EXERCISE DESCRIPTION - Restate the lines exactly, starting at the line that contains "Task: Click the collapse-up" and finishing with the final line of the records.

(DATA EXTRACT begins)

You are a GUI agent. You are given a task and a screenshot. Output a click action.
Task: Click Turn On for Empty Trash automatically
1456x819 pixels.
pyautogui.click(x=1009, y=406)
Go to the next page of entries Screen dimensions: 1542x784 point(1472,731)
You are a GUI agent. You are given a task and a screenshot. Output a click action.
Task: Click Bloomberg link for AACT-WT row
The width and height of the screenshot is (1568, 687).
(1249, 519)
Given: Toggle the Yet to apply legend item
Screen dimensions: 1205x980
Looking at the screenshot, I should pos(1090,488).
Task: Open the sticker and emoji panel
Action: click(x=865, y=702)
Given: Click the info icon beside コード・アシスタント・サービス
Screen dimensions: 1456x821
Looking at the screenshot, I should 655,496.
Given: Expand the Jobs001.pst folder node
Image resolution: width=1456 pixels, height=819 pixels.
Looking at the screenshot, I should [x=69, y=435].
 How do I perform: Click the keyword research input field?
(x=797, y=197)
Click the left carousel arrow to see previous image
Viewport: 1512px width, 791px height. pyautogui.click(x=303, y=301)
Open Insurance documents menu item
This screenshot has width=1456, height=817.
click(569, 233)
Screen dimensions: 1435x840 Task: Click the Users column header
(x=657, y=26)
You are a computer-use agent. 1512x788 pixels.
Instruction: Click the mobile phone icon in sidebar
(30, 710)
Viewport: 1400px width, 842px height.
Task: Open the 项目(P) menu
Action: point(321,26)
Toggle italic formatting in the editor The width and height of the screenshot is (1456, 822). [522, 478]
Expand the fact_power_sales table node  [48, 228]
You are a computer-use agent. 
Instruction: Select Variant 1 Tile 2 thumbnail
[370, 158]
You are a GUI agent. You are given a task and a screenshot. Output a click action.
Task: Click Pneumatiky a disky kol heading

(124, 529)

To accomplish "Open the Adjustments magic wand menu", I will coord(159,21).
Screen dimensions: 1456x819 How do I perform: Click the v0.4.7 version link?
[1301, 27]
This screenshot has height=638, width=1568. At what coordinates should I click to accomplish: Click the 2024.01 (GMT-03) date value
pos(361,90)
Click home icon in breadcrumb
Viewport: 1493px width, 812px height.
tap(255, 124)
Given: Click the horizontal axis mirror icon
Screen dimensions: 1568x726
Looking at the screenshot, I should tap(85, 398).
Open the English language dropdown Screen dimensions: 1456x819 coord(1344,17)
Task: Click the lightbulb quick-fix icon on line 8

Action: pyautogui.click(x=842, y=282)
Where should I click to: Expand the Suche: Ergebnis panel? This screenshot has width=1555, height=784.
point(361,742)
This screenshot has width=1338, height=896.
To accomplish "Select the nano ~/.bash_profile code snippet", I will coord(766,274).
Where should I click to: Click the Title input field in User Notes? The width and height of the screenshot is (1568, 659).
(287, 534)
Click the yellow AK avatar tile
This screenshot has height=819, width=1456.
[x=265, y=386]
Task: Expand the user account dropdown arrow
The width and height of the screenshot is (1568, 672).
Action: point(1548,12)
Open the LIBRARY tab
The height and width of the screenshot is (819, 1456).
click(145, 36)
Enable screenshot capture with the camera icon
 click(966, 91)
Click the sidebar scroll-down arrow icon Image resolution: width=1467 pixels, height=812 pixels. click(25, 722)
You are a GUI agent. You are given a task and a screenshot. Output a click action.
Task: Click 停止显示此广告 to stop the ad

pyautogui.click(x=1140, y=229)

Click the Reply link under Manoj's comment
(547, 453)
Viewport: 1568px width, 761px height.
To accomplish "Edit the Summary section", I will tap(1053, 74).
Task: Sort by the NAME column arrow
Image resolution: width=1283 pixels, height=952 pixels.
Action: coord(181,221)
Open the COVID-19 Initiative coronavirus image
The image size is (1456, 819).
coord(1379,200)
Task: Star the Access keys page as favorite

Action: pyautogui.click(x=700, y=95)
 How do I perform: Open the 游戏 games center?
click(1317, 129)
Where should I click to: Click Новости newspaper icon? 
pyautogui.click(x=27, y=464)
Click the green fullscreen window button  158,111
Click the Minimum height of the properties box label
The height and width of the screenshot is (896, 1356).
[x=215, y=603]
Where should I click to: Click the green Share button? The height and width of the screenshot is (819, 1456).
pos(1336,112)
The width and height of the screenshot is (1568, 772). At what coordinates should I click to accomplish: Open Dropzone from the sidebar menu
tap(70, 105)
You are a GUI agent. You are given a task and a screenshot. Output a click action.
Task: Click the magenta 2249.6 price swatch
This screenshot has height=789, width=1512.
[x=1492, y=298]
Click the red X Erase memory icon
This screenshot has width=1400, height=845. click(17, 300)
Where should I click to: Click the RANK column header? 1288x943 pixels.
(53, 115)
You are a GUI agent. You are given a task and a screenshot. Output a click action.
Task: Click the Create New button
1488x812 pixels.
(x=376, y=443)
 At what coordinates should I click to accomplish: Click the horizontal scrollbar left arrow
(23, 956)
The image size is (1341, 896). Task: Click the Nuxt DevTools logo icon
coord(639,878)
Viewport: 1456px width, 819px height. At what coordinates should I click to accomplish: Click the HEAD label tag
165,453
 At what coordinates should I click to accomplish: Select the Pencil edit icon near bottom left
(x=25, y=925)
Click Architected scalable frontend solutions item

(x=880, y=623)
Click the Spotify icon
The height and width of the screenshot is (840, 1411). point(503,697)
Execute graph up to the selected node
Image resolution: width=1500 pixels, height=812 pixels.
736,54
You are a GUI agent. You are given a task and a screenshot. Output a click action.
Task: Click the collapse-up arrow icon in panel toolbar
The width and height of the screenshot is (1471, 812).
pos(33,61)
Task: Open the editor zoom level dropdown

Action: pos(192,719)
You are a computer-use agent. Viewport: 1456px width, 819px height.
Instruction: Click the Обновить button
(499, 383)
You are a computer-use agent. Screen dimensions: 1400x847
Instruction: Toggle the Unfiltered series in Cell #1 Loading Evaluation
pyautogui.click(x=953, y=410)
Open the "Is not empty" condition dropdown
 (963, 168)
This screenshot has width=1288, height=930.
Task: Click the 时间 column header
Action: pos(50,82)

(DATA EXTRACT ends)

OUTPUT OF THE TASK -
Task: Click the collapse-up arrow icon in panel toolbar
The width and height of the screenshot is (1471, 812).
pos(33,61)
Task: Open the editor zoom level dropdown

Action: pos(192,719)
You are a computer-use agent. Viewport: 1456px width, 819px height.
Instruction: Click the Обновить button
(499, 383)
You are a computer-use agent. Screen dimensions: 1400x847
Instruction: Toggle the Unfiltered series in Cell #1 Loading Evaluation
pyautogui.click(x=953, y=410)
Open the "Is not empty" condition dropdown
 (963, 168)
This screenshot has width=1288, height=930.
Task: Click the 时间 column header
Action: pos(50,82)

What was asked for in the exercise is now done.